Une ligne d’une sobre élégance mais, sans grande personnalité. Pire, des allures de petite bourgeoise avec ses quatre places… Même pour certains inconditionnels de la marque, elle n’a vraiment pas l’allure d’une Ferrari. Et pourtant, la Mondial ne possède guère le tempérament d’une paisible familiale.
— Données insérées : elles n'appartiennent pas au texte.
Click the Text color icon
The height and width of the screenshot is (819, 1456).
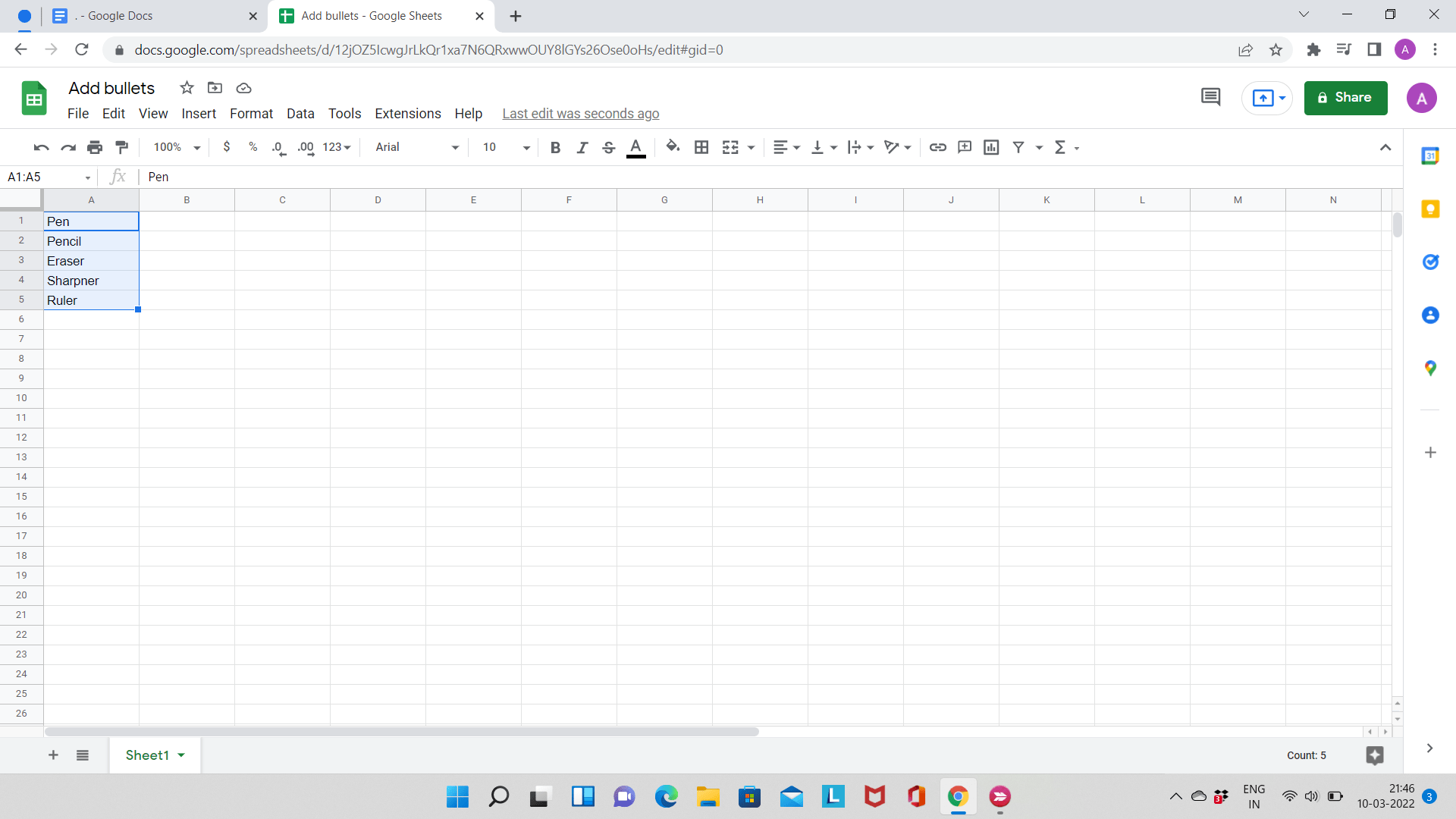pyautogui.click(x=635, y=147)
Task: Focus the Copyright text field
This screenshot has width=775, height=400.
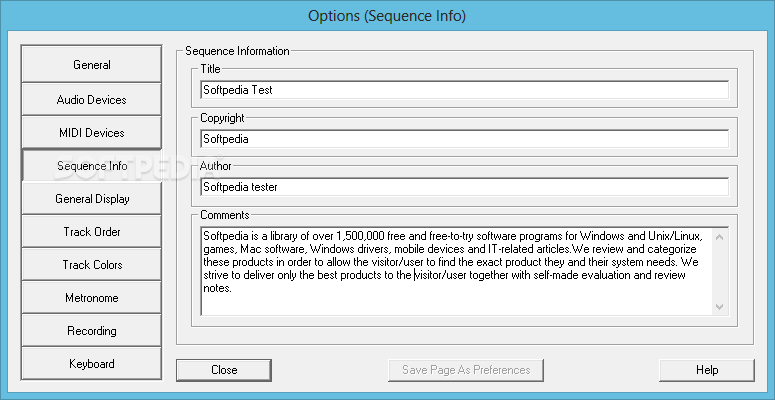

Familial, le mot est aussi incongru à Maranello que le terme plaqué-or le serait du côté de la Place Vendôme. Si elle ne frise pas tout à fait pas le crime "ex-cavallino" l'appellation coupé quatre places qui pourrait heurter l'oreille sensible du Commendatore n'est pas plus de mise. Chez Ferrari, on préfère parler d'une voiture de Grand Tourisme capable d'accueillir confortablement le pilote et son passager à l'avant et occasionnellement deux hôtes à l'arrière. Rien de commun donc, avec ces coupés sans noblesse dérivés de "vulgaires berlines". Et pour bien affirmer cette différence, toutes les Ferrari ne possèdent que deux portes.

Pourtant, loin d'être insensible aux dollars d'une clientèle américaine avide de grands coupés prestigieux et confortables, Ferrari cultive au sommet de sa gamme quelques modèles huppés, encombrants mais performants. Avec son gros V12 monté à l'avant, la 400 est la dernière survivante de cette lignée mais, dès l'aube des années soixante-dix, très chère et élitiste, elle ne fait plus guère recette. Cédant aux pressions de Fiat qui en temps qu'actionnaire principal parvient à émettre quelques avis, Enzo Ferrari se laisse convaincre de lancer un petit coupé "quatre places". Toutefois, pour bien signifier qu'il reste le Maître à bord, cette 348 GT4 n'aura pas l'autorisation d'arborer l'emblème figurant le célèbre cheval cabré. Baptisée Dino et habillée par Bertone d'une carrosserie anguleuse qui rompt brutalement avec les lignes courbes et sensuelles des productions contemporaines, elle essuiera un échec commercial retentissant.